04 How to Design Memory Friendly Data Structures in Detail

04 How to Design Memory-Friendly Data Structures in Detail #

Today, let’s talk about how Redis improves memory utilization through optimized data structure designs.

As we know, Redis is an in-memory database, so efficient memory usage is crucial for its implementation. In fact, Redis primarily improves memory utilization through two techniques: optimized design and usage of data structures, as well as evicting memory data following certain rules.

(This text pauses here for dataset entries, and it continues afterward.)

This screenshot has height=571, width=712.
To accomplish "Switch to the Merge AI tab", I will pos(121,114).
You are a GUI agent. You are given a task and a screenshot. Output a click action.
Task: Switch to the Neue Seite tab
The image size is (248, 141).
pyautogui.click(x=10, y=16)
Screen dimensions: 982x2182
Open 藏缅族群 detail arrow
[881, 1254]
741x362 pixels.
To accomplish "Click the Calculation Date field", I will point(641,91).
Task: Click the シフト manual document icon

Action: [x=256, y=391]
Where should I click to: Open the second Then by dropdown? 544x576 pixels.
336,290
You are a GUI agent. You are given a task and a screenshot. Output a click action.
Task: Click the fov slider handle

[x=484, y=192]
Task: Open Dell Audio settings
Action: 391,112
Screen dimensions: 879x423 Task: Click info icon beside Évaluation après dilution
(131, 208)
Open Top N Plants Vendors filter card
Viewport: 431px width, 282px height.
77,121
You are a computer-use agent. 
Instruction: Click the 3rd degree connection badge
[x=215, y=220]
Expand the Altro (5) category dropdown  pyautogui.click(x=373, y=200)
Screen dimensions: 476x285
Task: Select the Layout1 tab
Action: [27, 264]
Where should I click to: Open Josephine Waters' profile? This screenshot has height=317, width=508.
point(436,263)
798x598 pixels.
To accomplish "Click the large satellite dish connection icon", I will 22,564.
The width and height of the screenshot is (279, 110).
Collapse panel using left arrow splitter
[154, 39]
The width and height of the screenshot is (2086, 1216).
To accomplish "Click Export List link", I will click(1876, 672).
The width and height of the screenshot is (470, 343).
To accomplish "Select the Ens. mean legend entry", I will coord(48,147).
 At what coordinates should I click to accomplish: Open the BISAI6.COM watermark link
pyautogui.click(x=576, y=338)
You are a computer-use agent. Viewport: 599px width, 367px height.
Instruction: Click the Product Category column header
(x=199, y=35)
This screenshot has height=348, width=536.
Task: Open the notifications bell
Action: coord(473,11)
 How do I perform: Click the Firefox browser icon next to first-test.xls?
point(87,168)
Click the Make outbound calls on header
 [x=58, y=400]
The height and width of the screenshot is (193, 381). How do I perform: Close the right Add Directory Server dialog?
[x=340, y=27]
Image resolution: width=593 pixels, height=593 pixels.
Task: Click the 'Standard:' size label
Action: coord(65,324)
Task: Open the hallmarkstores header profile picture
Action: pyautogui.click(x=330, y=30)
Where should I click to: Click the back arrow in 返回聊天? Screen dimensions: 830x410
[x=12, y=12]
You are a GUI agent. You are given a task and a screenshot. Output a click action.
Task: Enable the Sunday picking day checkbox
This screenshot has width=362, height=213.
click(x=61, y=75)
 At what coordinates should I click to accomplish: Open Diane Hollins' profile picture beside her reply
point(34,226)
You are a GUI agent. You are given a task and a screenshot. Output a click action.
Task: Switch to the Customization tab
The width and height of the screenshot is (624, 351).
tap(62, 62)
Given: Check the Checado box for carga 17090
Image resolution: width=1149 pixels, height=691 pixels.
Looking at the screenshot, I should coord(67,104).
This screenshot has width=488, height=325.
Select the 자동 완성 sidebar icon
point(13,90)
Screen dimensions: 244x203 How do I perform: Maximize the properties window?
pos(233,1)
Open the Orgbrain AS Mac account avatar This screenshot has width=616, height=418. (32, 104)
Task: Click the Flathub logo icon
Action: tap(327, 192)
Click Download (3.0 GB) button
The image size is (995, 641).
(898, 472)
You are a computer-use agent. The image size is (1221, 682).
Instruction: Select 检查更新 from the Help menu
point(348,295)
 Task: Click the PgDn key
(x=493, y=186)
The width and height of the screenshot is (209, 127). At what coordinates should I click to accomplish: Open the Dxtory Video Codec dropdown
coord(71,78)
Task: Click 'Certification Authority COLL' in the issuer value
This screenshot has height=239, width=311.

Regarding the eviction of memory data based on rules, this is achieved through Redis’s memory replacement strategy. It involves evicting less frequently used data from memory to allocate limited memory space for frequently accessed data. The design and implementation of this aspect mainly depend on the memory replacement strategy, which I will cover in detail in the caching module later.

Therefore, in this lesson, I mainly aim to teach you about optimizing Redis data structures for efficient memory usage. This includes two design approaches: memory-friendly data structure design and memory-friendly data usage.

These two design approaches and implementation methods are generally applicable. When designing system software, if you need to carefully manage memory usage to save memory overhead, these two design methods and considerations are worth learning and mastering.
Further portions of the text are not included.